* **Task directions**
Restate each record word for word, omitting whatever pictures it holds.

(Records contained in a dataset)
::::::

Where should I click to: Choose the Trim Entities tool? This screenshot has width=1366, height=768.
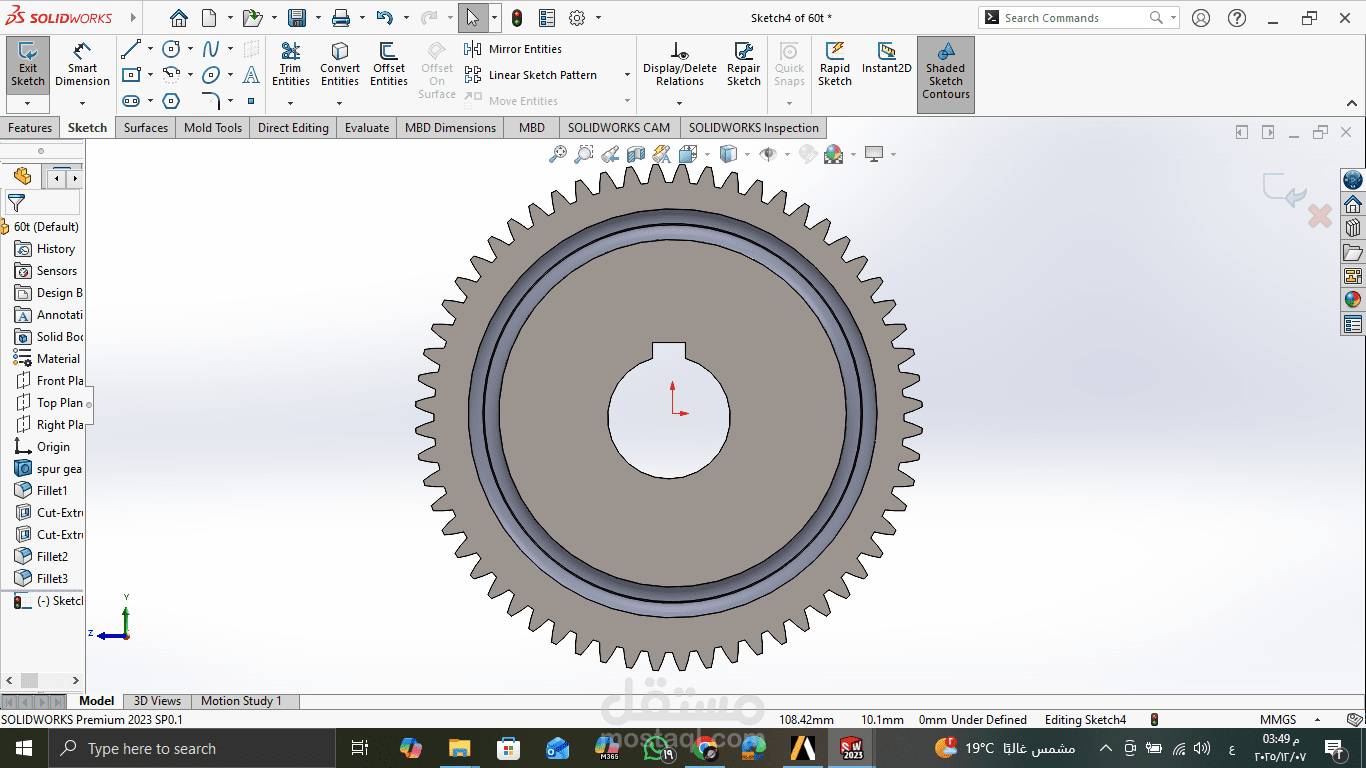click(290, 64)
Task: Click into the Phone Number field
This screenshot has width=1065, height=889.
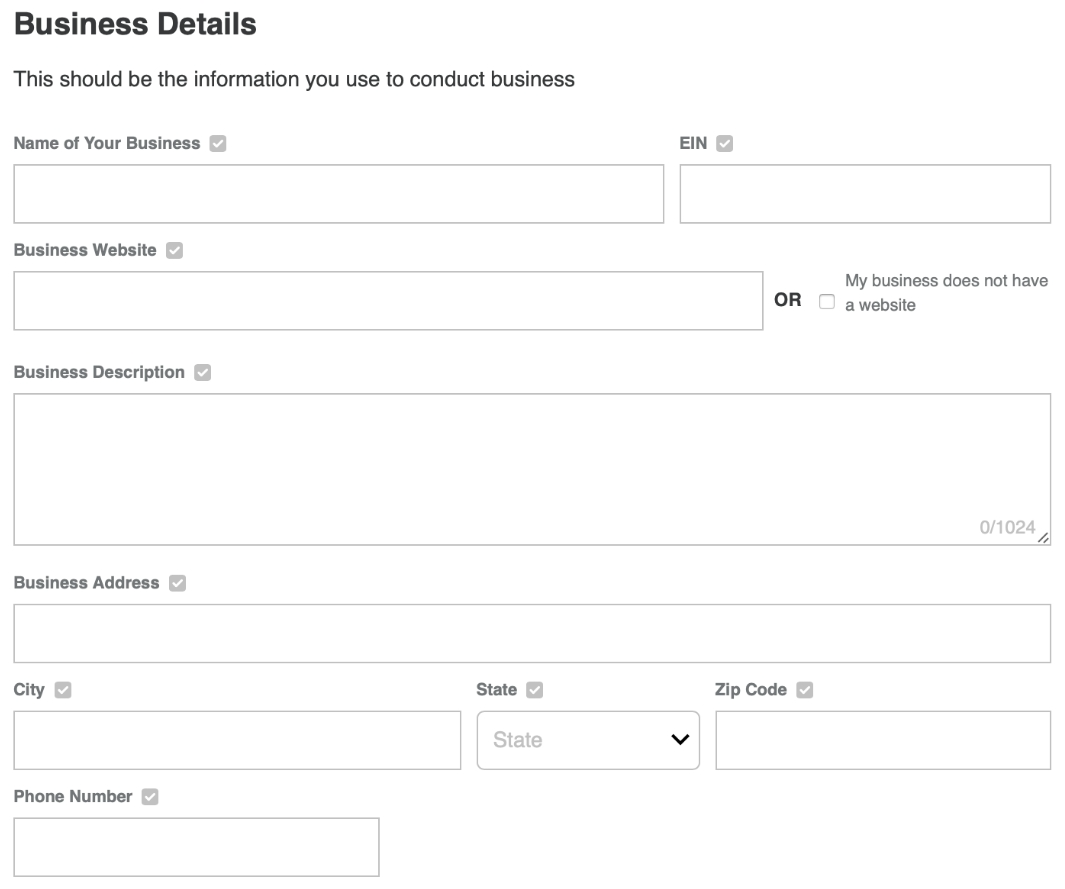Action: point(196,847)
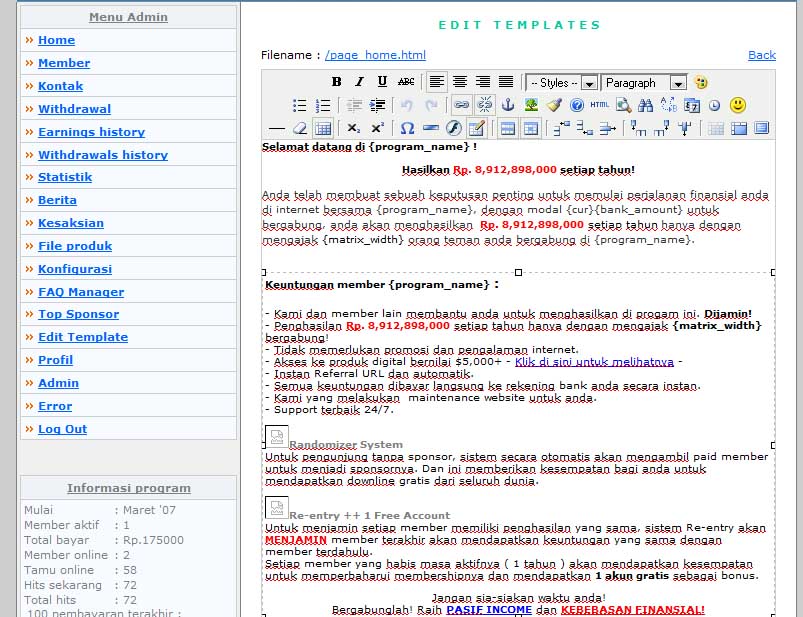Open the HTML source editor icon

point(599,105)
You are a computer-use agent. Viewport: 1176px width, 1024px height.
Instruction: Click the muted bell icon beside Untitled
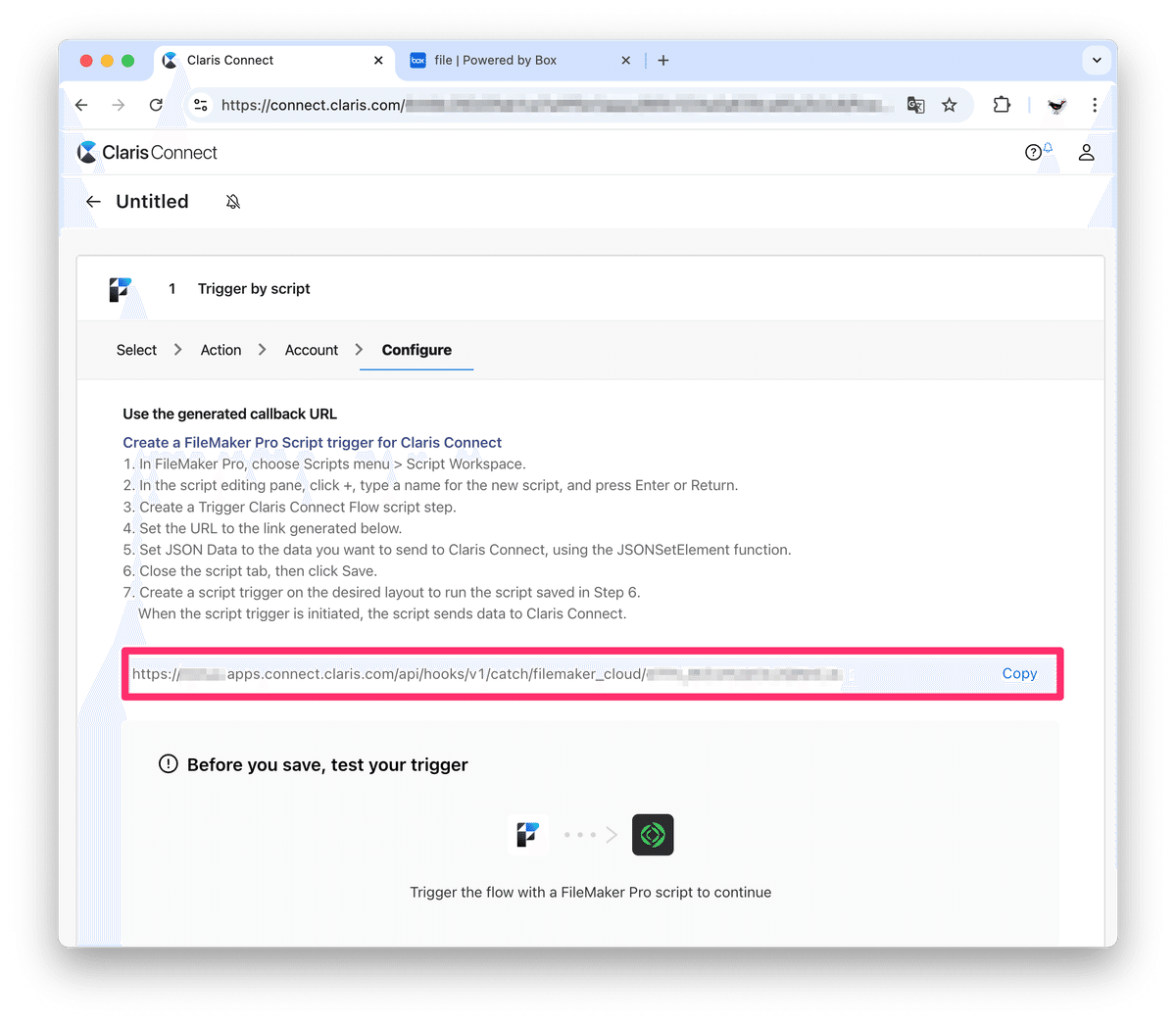click(232, 201)
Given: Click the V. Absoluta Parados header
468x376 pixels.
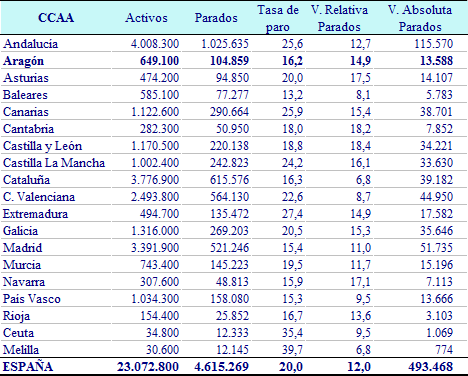Looking at the screenshot, I should pos(420,18).
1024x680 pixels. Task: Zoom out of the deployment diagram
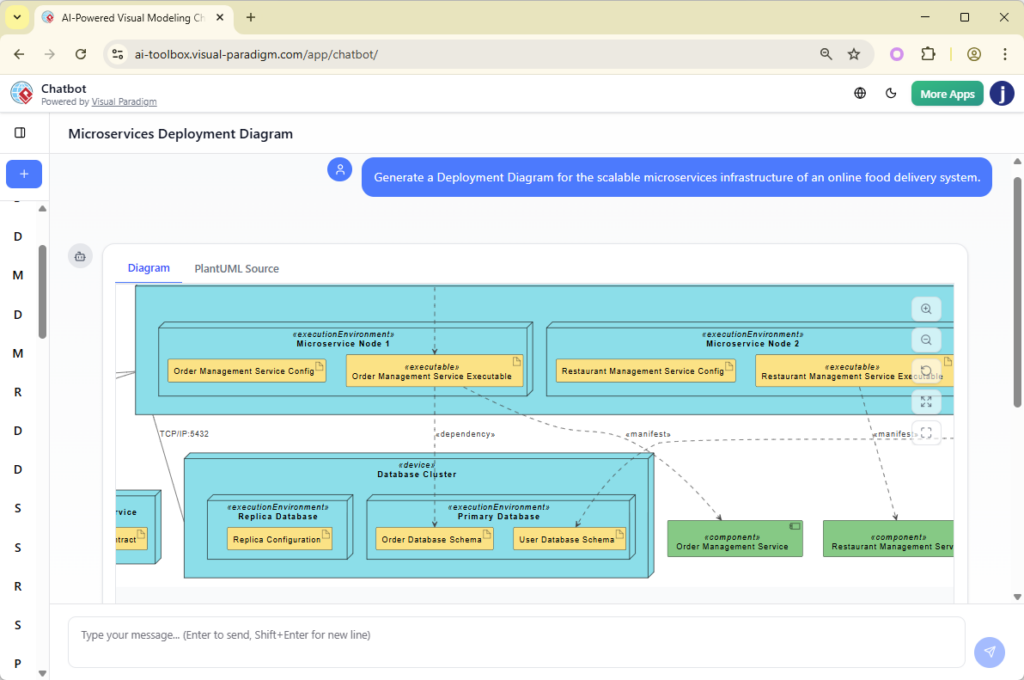pyautogui.click(x=926, y=339)
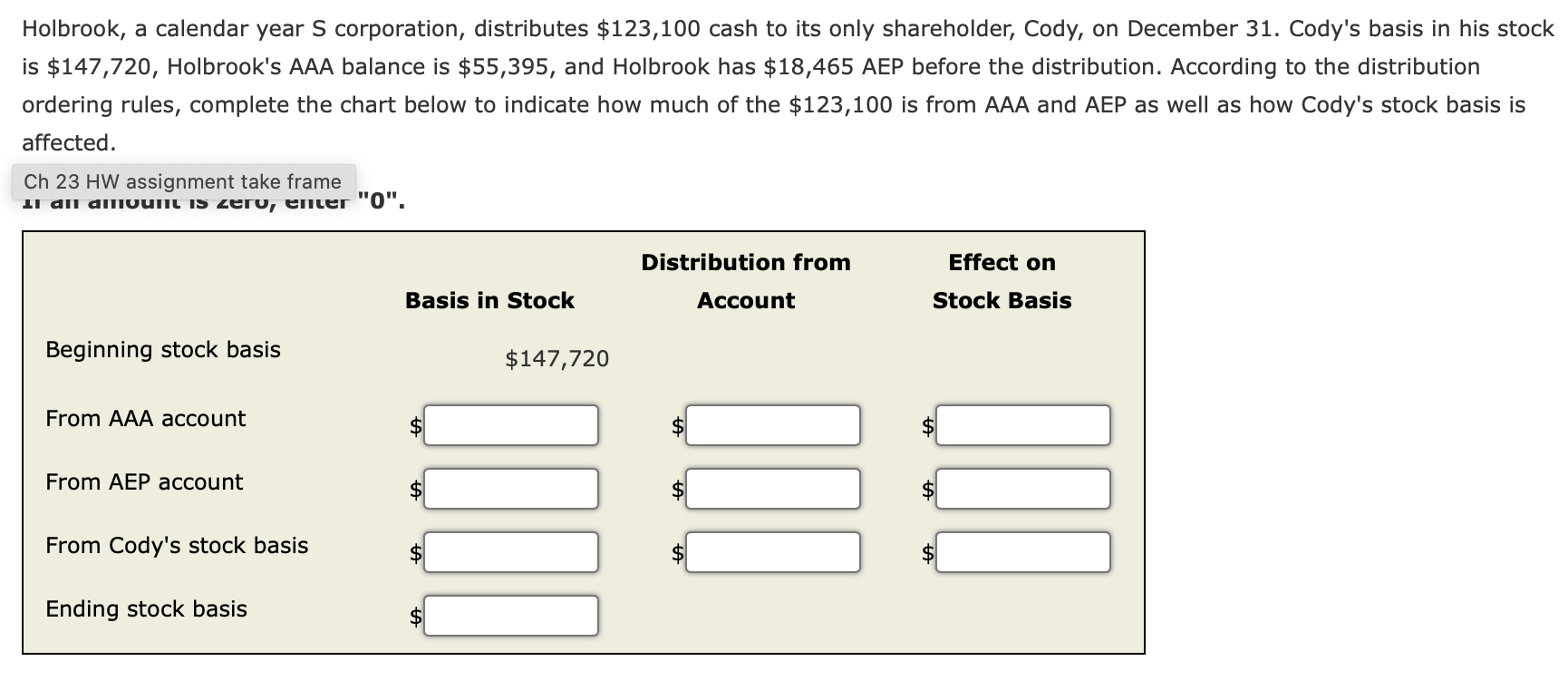Select Cody's stock basis Distribution from Account input
The width and height of the screenshot is (1568, 700).
pos(773,552)
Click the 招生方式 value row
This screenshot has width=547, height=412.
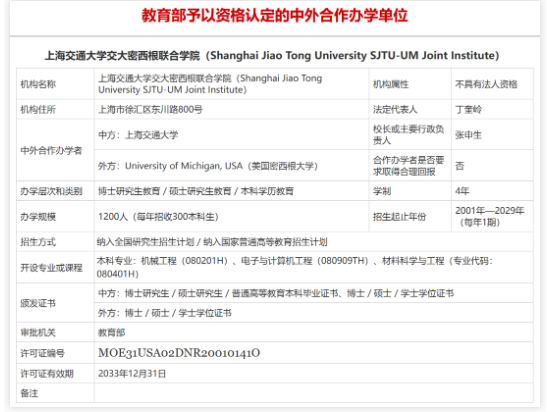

::::::

* **Answer for this exercise**
Where should I click to: Choose the Trim Entities tool? This screenshot has width=1366, height=768.
click(290, 64)
Task: Click into the Phone Number field
This screenshot has width=1065, height=889.
Action: point(196,847)
Open the HTML source editor icon

point(599,105)
You are a computer-use agent. Viewport: 1176px width, 1024px height.
Instruction: Click the muted bell icon beside Untitled
click(232, 201)
Given: Click the V. Absoluta Parados header
468x376 pixels.
Looking at the screenshot, I should pos(420,18).
1024x680 pixels. Task: Zoom out of the deployment diagram
pyautogui.click(x=926, y=339)
Select Cody's stock basis Distribution from Account input
The width and height of the screenshot is (1568, 700).
pos(773,552)
Click the 招生方式 value row
This screenshot has width=547, height=412.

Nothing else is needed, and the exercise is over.